PROBLEM.
Express the records from the line containing "The height and" through the line containing "center [1127, 52]." as a JSON list of strings, with one string per line and no blank lines.

EXCERPTED DATA.
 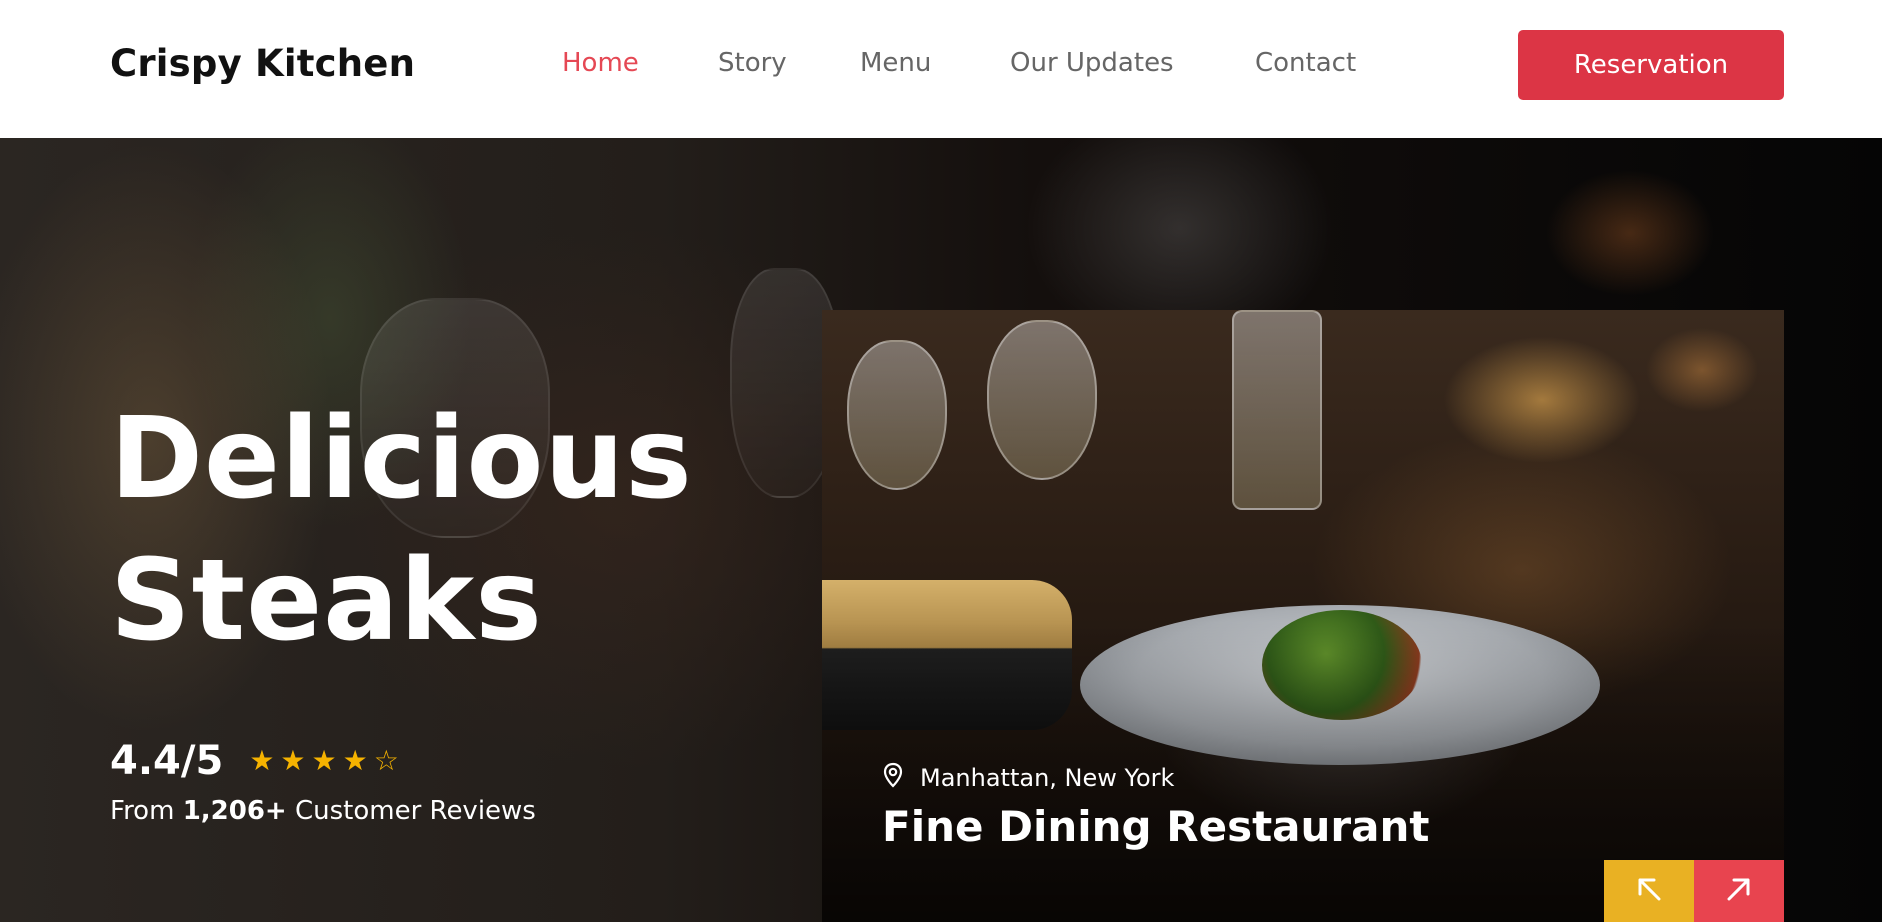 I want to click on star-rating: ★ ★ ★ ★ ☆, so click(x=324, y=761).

--

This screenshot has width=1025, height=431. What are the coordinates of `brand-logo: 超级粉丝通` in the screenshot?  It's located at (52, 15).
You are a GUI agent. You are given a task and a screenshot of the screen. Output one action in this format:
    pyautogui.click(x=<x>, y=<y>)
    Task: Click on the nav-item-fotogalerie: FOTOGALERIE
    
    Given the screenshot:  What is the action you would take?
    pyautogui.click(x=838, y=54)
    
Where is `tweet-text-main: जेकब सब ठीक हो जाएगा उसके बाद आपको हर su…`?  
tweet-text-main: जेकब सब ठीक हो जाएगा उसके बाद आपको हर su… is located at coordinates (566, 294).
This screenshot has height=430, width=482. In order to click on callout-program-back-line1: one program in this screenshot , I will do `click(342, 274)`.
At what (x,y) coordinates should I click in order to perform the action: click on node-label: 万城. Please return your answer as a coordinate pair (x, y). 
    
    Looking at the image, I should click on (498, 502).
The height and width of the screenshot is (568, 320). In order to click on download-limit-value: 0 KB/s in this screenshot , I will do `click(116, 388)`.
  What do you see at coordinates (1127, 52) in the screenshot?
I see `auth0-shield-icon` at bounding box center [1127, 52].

TASK ANSWER.
[
  "The height and width of the screenshot is (568, 320). In order to click on download-limit-value: 0 KB/s in this screenshot , I will do `click(116, 388)`.",
  "  What do you see at coordinates (1127, 52) in the screenshot?",
  "I see `auth0-shield-icon` at bounding box center [1127, 52]."
]